I don't think Americans realize how this "demography screws China" narrative is yet another self-soothing fiction they tell themselves in a long tradition of American wishful thinking about China's inevitable downfall.
https://x.com/RnaudBertrand/status/1942837621849538816
I don't think Americans realize how this "demography screws China" narrative is yet another self-soothing fiction they tell themselves in a long tradition of American wishful thinking about China's inevitable downfall.
Just look at basic math: there are today about 11 million births a year in China (10.4m in 2022, 11.1m in 2023, 10.9m in 2024). That's the equivalent of the entire population of LA, Chicago, Houston, Phoenix and Philadelphia - combined - born each year in China.
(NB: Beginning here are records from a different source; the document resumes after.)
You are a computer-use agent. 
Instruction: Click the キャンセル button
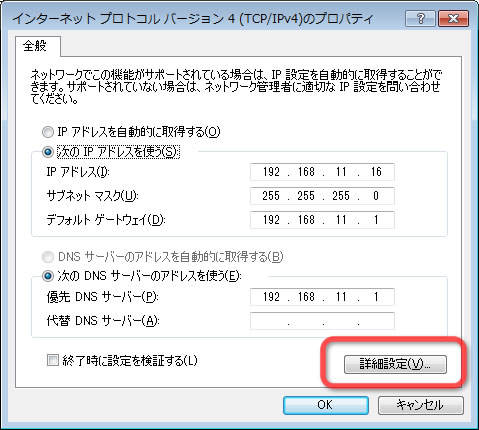click(x=421, y=405)
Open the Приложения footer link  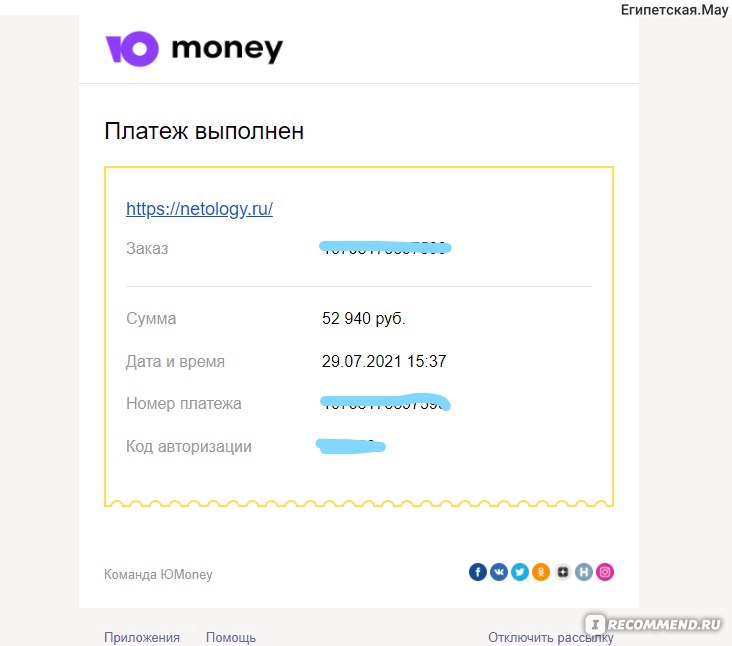142,637
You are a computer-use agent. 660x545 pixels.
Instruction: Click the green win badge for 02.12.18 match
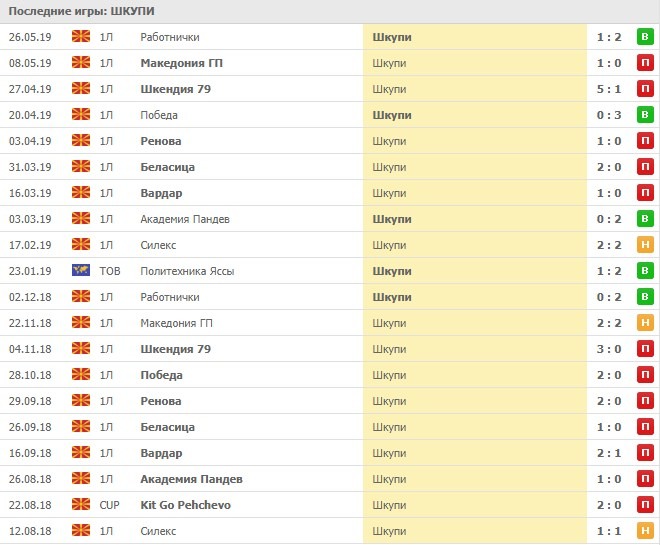click(645, 297)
This is compared to about 3.5 million births a year in the US, a ratio of 3.14. Which means that, already for the rest of the 21st century, you can see that any American fantasy about "waiting out" China's demographic collapse is complete nonsense: it's already baked in.
Today's 11 million babies will enter the workforce in 25 years and will be going into retirement at the very end of the century. And, given the trends, they will be far better educated and productive than the average employee in China's workforce today, many of whom didn't even go to high school.
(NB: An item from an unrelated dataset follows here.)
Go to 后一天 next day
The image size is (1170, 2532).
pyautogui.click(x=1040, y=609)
Sure, there will be a high dependency ratio (many retired folks per working age folks) but this is also often misunderstood: we assume that retirees are entirely dependent on their working age descendants when it's not quite the case in China. Actually often the contrary is true: in Chinese culture, grandparents almost systematically live with their kids and grandkids and provide crucial unpaid labor - childcare, household management, and family business support - that actually enables more working-age adults to participate in the formal economy rather than being a "burden" on it. Also, they're typically net contributors to household wealth through property assets and savings.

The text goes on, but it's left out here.